One Share, One Vote
In response to my short primer on the corporation, Professor Colleen Dunlavy of the University of Wisconsin-Madison sent her interesting article, From Citizens to Plutocrats: Nineteenth-century Shareholder Voting Rights and Theories of the Corporation.
Given the explosion in income inequality between America’s managerial class and its average employees, the article a useful corrective to the idea that such outcomes are a natural product of market forces. The historical account she provides goes a long way in contesting the “tendency to treat plutocratic governance as natural,” and it reveals how exceptional the United States has been in authorizing such uniquely in-egalitarian distributions of power within the corporation.

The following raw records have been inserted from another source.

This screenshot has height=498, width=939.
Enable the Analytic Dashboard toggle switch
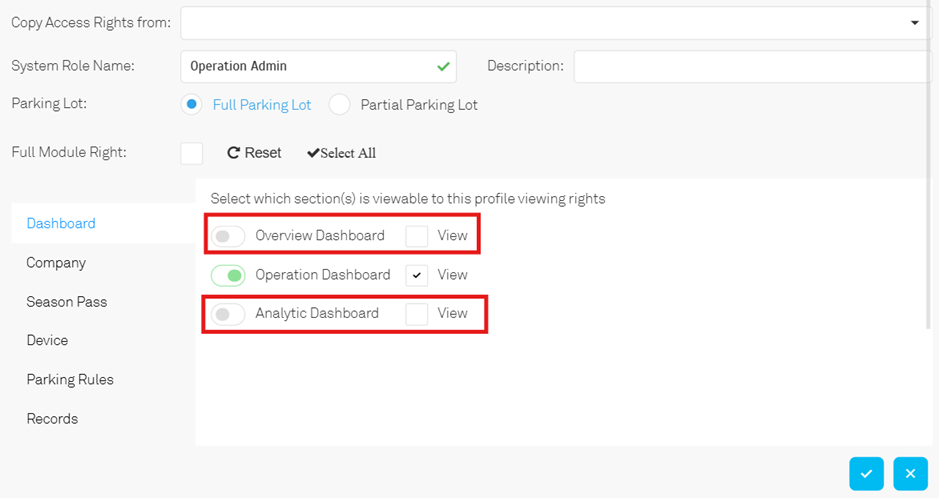228,314
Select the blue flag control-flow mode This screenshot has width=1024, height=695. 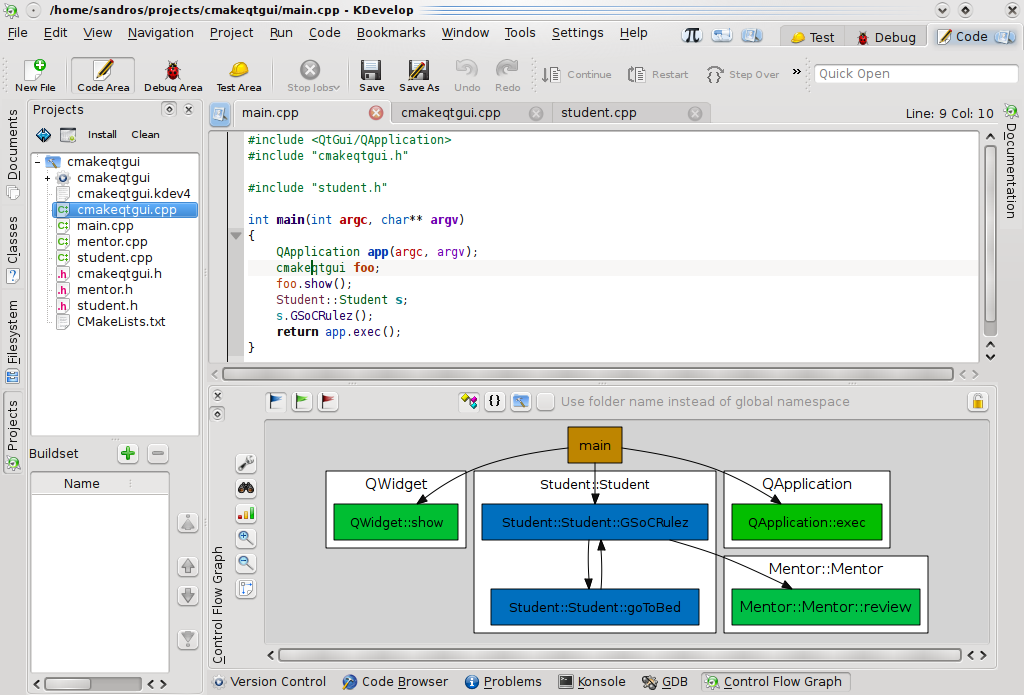(275, 400)
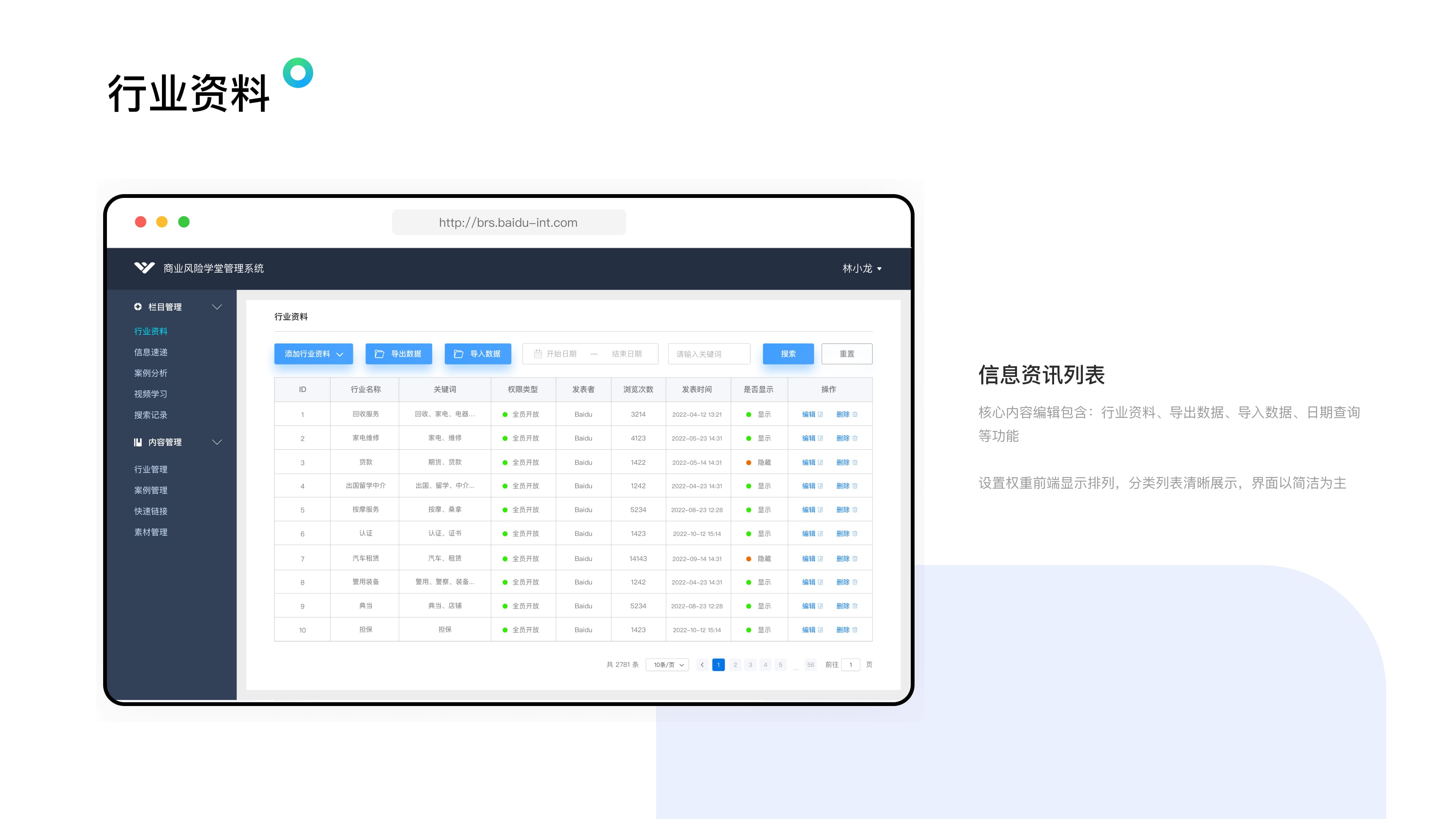Open the 添加行业资料 dropdown button

pyautogui.click(x=313, y=354)
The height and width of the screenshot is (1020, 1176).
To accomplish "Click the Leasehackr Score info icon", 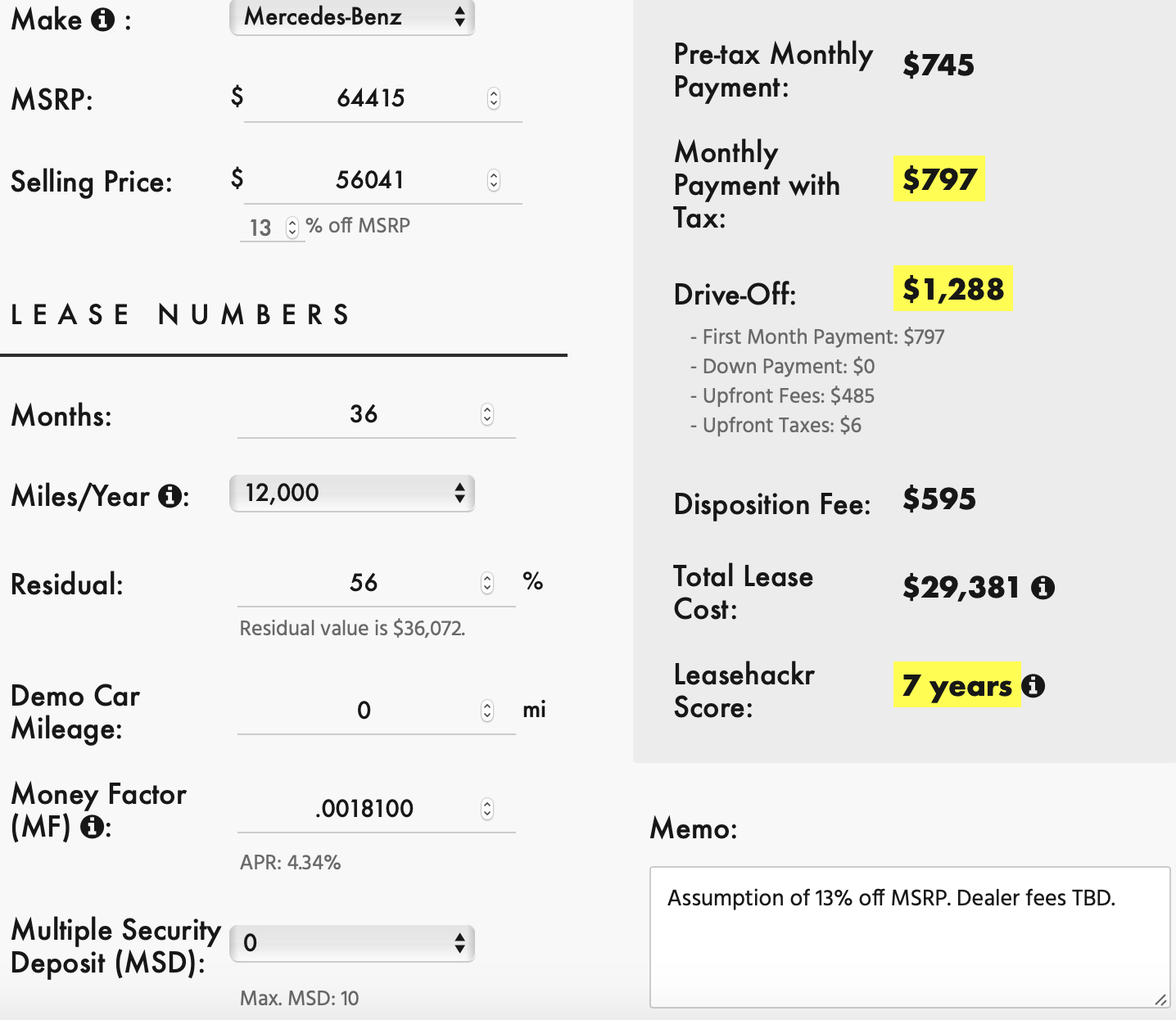I will 1034,685.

In the article, Dunlavy describes how the corporation was transformed, over the course of several decades, from a relatively democratic institution built on a principle of “one shareholder, one vote” into the more plutocratic “one share, one vote” institution we currently associate with the corporate form. From the introduction:
[The] essentially timeless view of the distribution of power among shareholders … is simply wrong. Shareholder power was not always “plutocratic,” that is, directly proportional to the amount of investment. Through the early decades of the nineteenth century, corporate governance was much more “democratic” than it came to be by the end of the century. Early norms put relatively little weight on the amount a shareholder had invested, and instead they tended to treat shareholders more like citizens in a relatively egalitarian polity. It was only at mid-century that democratic norms began to be pushed aside in the United States (but not elsewhere) by the modern practice of apportioning power among shareholders on the basis of their investment. This essentially historical process was an indispensable prelude to the great concentration of control that marked American corporations in the era of financial capitalism at the end of the century. In overlooking it, historians have inadvertently naturalized a particular, twentieth-century, and distinctively American form of corporate governance.
What’s interesting is that during this period, most of these changes took place, not through shareholder votes, but via the legislative system. State legislatures (presumably at the behest of wealthy people with greater lobbying power) overturned common law rulings and rebuilt the corporate governance system on the plutocratic voting model.
This plutocratic transformation is also important for the effects it had on subsequent constitutional law. Dunlavy argues that the conventional picture of how corporations came to be seen as inherently “private,” rather than as creations of public law, misses the impact that corporate de-democratization has had on the law.
It’s not an esoteric point. Citizens United and the corporate speech cases, not to mention the Lochner Era corporate rights cases, all depend on the idea that corporations are “private” entities with rights against government interference. Constitutionalizing the corporation has been a recurrant theme among conservative jurists interested in placing managerial activities beyond democratic oversight.
To the extent that the corporate leadership is free to violate the rights of employees, waste shareholder money, pay itself exorbitant sums, and shield itself from political accountability, denaturalizing the corporate form needs to become a more important project for the left.